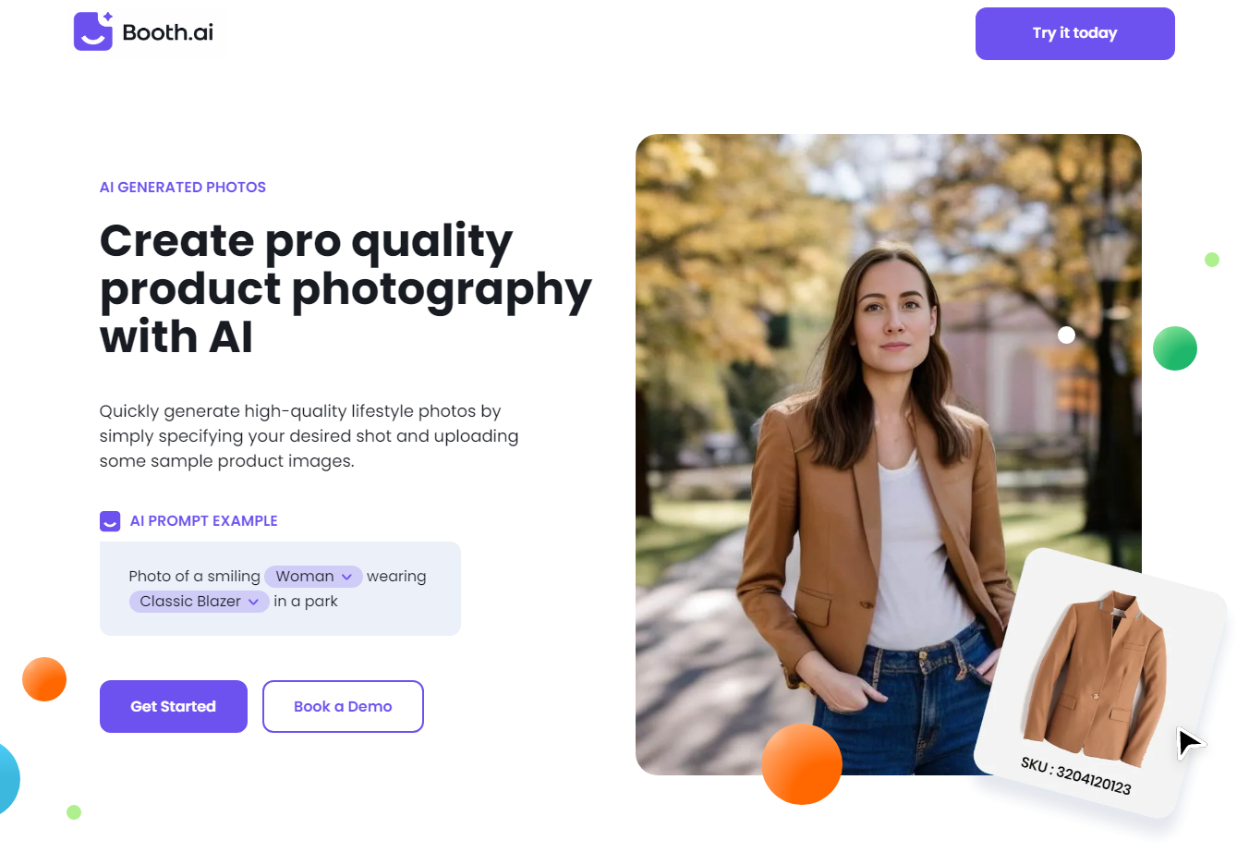1249x865 pixels.
Task: Click the AI prompt example text box
Action: 280,589
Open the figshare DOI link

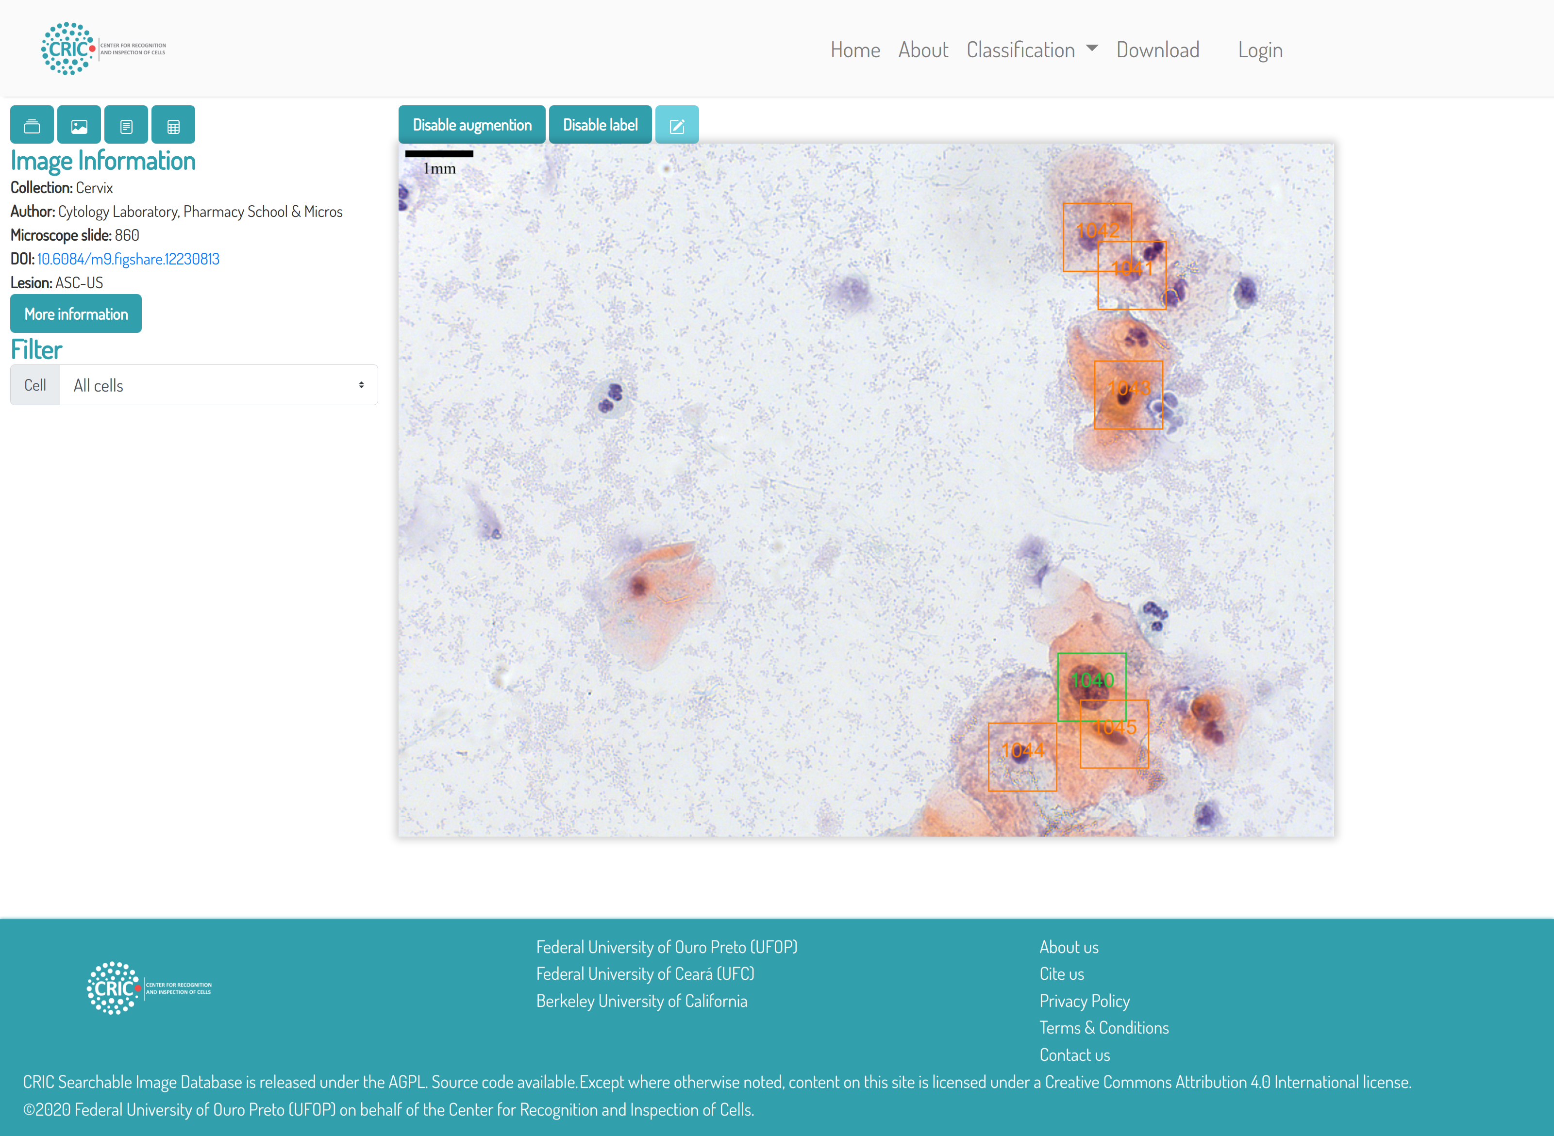(x=128, y=259)
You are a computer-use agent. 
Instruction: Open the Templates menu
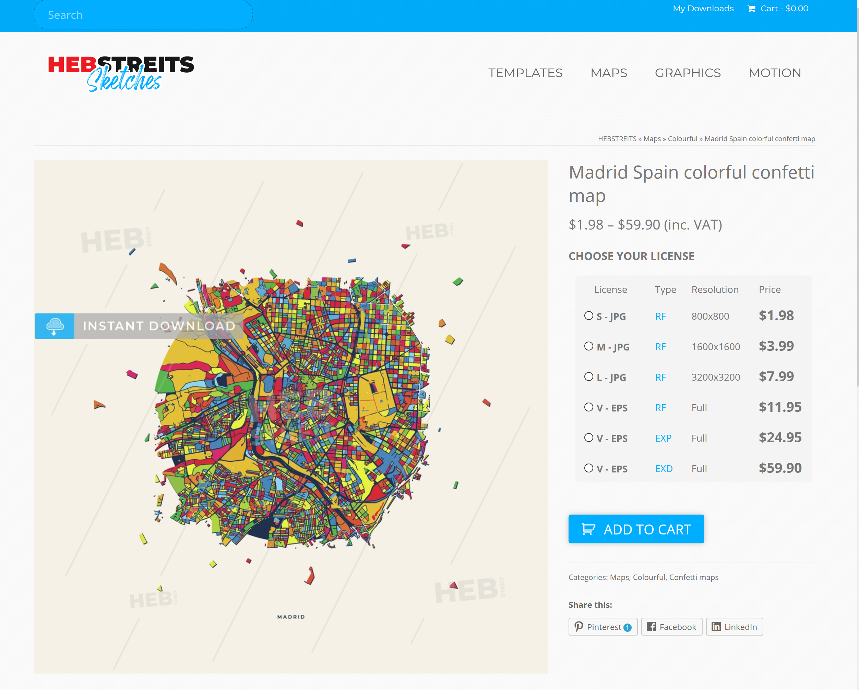tap(525, 73)
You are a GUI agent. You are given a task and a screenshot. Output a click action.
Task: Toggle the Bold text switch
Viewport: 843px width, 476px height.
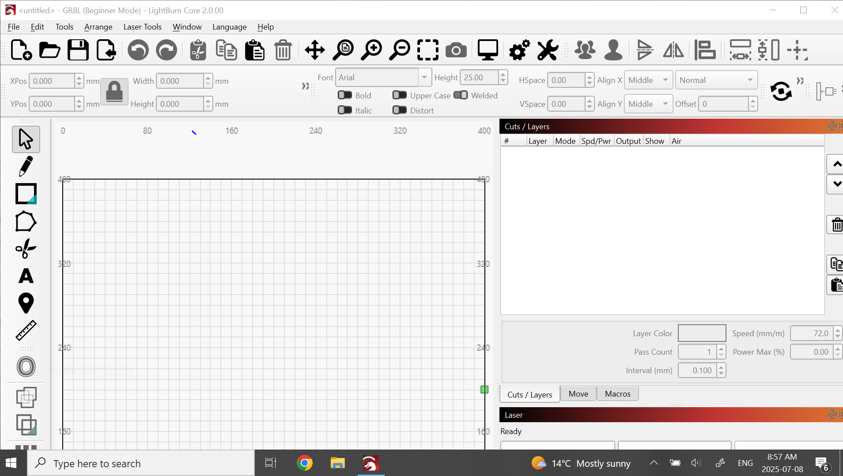coord(345,95)
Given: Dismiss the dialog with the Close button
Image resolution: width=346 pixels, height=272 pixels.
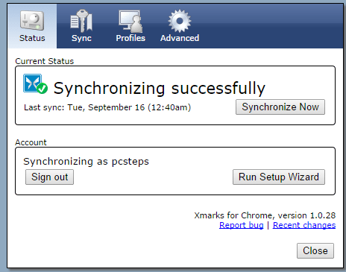Looking at the screenshot, I should point(315,250).
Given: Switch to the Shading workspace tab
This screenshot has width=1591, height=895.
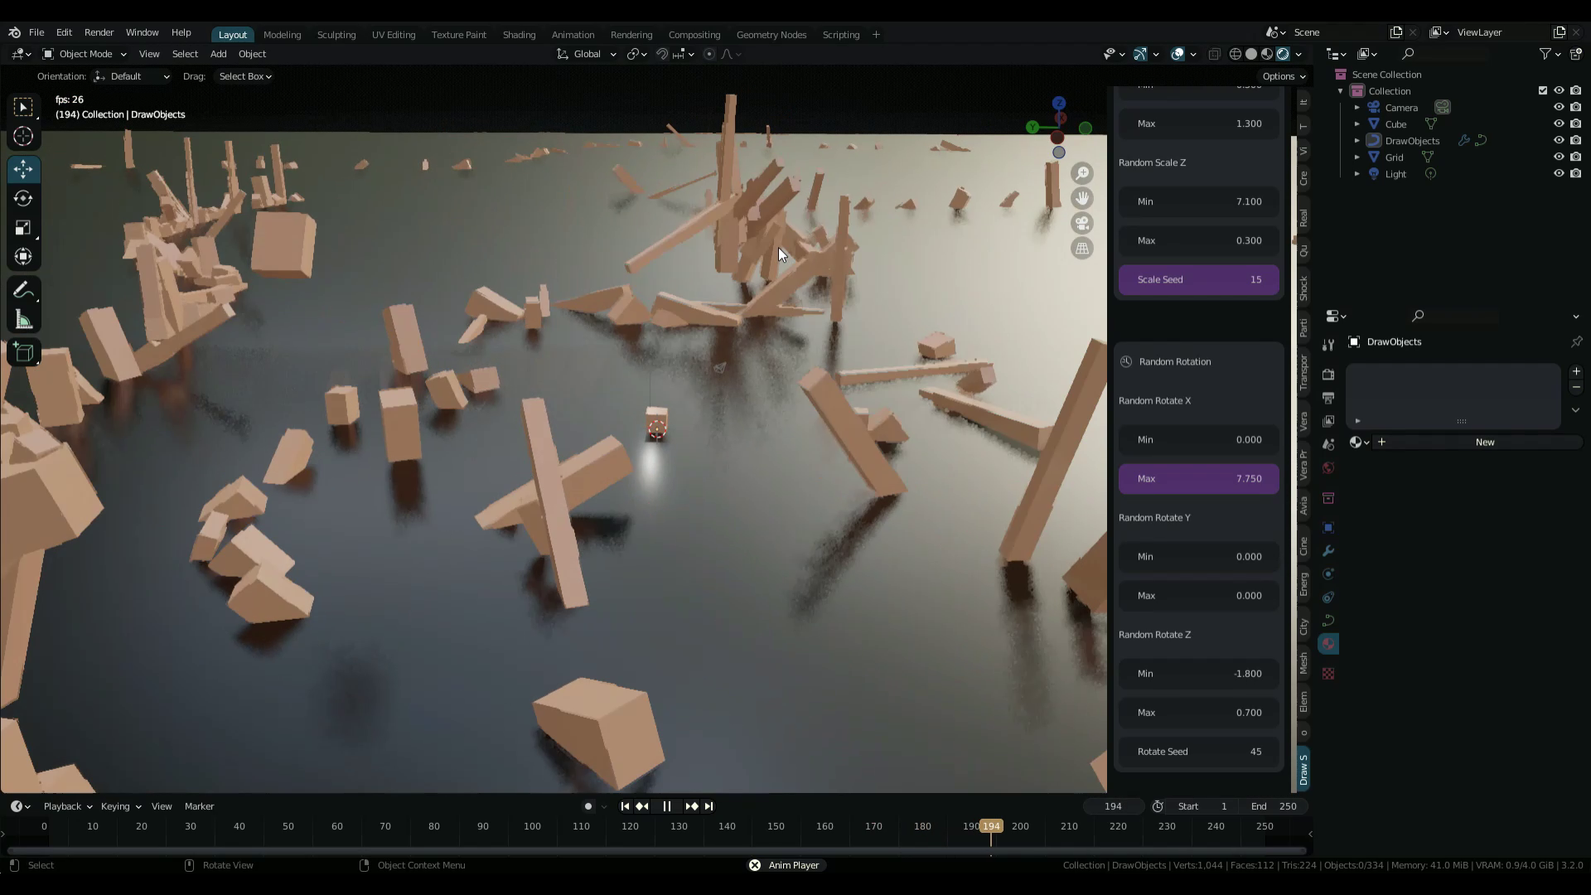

________________

» **Task goal**
Rewrite the data above, changing every "agent" to "assistant" and leaving everything else as it is. Omit the pictures.

» **Correct result**
1249x865 pixels.
Task: Click the AI prompt example text box
Action: 280,589
Open the figshare DOI link

(x=128, y=259)
You are a computer-use assistant. 
Instruction: Open the Templates menu
tap(525, 73)
You are a GUI assistant. You are given a task and a screenshot. Output a click action.
Task: Toggle the Bold text switch
Viewport: 843px width, 476px height.
coord(345,95)
Given: Dismiss the dialog with the Close button
Image resolution: width=346 pixels, height=272 pixels.
Looking at the screenshot, I should point(315,250).
Given: Switch to the Shading workspace tab
This screenshot has width=1591, height=895.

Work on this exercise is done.